Ceres Fertilizer, Inc., has appealed from an order and judgment on the mandate of the District Court for Gage County which directed that funds held by the clerk of the District Court be paid to Fred Beekman's assignees. The funds had been held pursuant to an attachment which had been determined to be invalid upon appeal to this court in Ceres Fertilizer, Inc. v. Beekman, 205 Neb. 768, 290 N.W.2d 199 (1980). The appellant assigns as error: (1) The trial court's finding that by bringing suit on the note, plaintiff had made an election of remedies and therefore precluded future reliance upon the security agreement; (2) The holding that Ceres had no lien against the funds held by the clerk of the District Court; and (3) The order that those funds be paid to Beekman's assignees.

As was set forth in detail in our previous opinion, Beekman had executed a promissory note in favor of Ceres which was secured by a security agreement and financing statement which recited that it covered certain of Beekman's corn then being stored in Chase County. Ceres commenced its action on the note against Beekman in the District Court for Gage County, and in conjunction with that lawsuit had an attachment issued to Chase County which was levied against the proceeds from the sale of the allegedly secured corn. By order of the District Court for Chase County, those funds were transmitted to the clerk of the District Court for Gage County. Beekman's motion to dissolve the attachment was denied by the District Court for Gage County, and after trial a money judgment was entered against Beekman on the promissory note. On appeal, we found that the attachment was improperly obtained and therefore ordered it dissolved. However, jurisdiction did not depend upon the attachment because of the defendant's general appearance, and following an examination of the record on the merits, we affirmed the money judgment in favor of Ceres.

This court's decision was filed on March 18, 1980, in which we remanded the cause for proceedings consistent with our determination that the attachment placed upon Beekman's property was invalid. On March 21, 1980, Fred Beekman made two assignments. One assignment was to Thomas J. Beekman for 50 percent of all money held by the clerk of the District Court for Gage County which is his property, and the other assignment was to his attorney, Arnold Wullschleger, for the other 50 percent of the money held by the clerk. Both assignments were filed with the clerk of that court on the same date.

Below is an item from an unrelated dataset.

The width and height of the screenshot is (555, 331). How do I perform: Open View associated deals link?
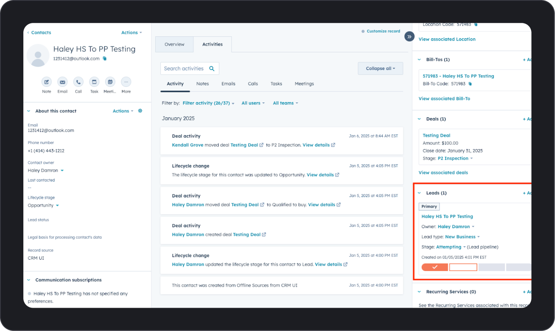tap(443, 173)
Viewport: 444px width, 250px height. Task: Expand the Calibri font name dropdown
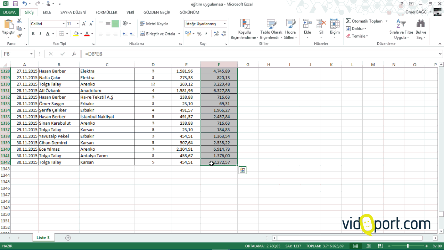pyautogui.click(x=64, y=24)
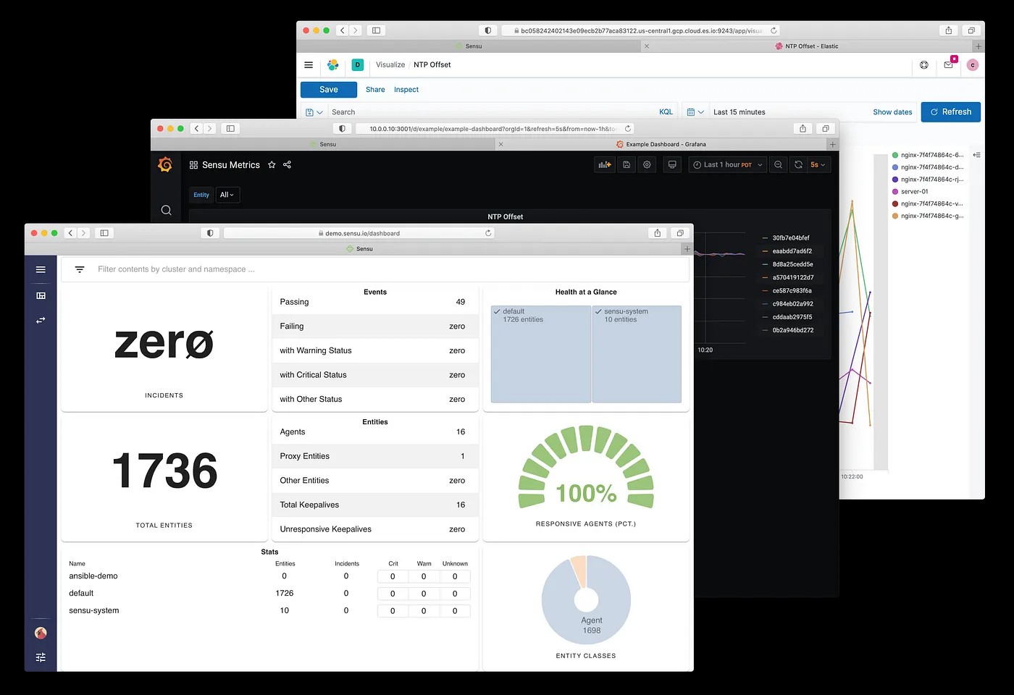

The District Court held a hearing on the issues remanded, and entered its order and judgment on the mandate as follows: The judgment against Beekman in favor of Ceres on the promissory note, in the amount of $48,415.60, with interest, was affirmed. The order of attachment was dissolved. The funds held by the clerk of the District Court for Gage County were to be paid as follows: (1) To the United States of America Internal Revenue Service, the sum of $3,774.23, plus interest and penalties; and (2) The remainder of the funds to be paid one-half to Arnold E. Wullschleger and one-half to Thomas J. Beekman, pursuant to the assignments.

The court made the finding that Ceres had no claim to the funds by virtue of the judgment awarded or by virtue of any security agreement executed by Beekman. The court stated that Ceres had elected to sue upon the promissory note in lieu of asserting any rights under the security agreement and, by virtue of said election, Ceres' rights now accrue from that judgment and Ceres may not assert claims under that security agreement. The court further held that Ceres did not have a lien based upon the judgment itself.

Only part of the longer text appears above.